Derek Lowdon travelled to Peru with Cox & Kings and had a memorable day at Colca Canyon surrounded by condors.

colca canyon bannerAfter many years of consideration, a decision was made to finally visit one of our dream destinations: Peru and, in particular, Machu Picchu. This was organised for September 2012 with Cox & Kings on their Train to Machu Picchu tour. Our party size was about 22 guests, with two tour leaders.

Sometimes, we are just lucky to be in the right place at the right time. The trip had many highlights, but here I relate what we experienced one day high up in the Andes, which will forever remain in our memories.

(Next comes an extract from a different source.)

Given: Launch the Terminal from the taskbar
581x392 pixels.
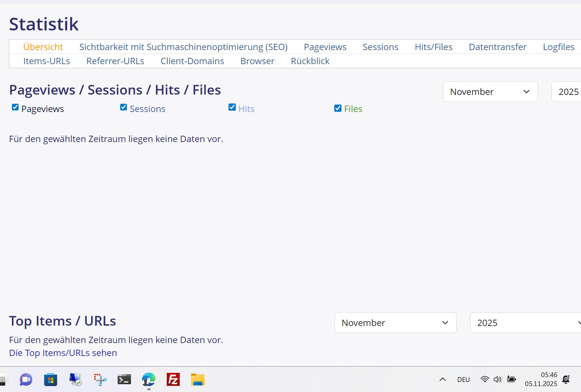Looking at the screenshot, I should click(124, 379).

The place: Condors Cross in the Colca Canyon – a site renowned for observing condors in the wild. We had arrived the previous afternoon at the small town of Chivay, 12,000ft above sea level and this was to be our base for two nights. A small town with a colourful market and colourful people dressed in traditional costume of dresses, capes and a variety of hats. The dusty unmade streets looked more suitable for someone on a horse or foot rather than a car. It must be a hard life here, but everyone was cheerful and welcoming. We saw young girls with pet llamas and children on their way home from school helping to shepherd flocks of sheep back from their day’s grazing.

Very early the next morning, we set off by coach to our destination, Condors Cross. I wasn't sure what or if we would see any of these great birds. Possibly one or two if we were lucky, but then wildlife doesn't always make an appearance just when you want it to.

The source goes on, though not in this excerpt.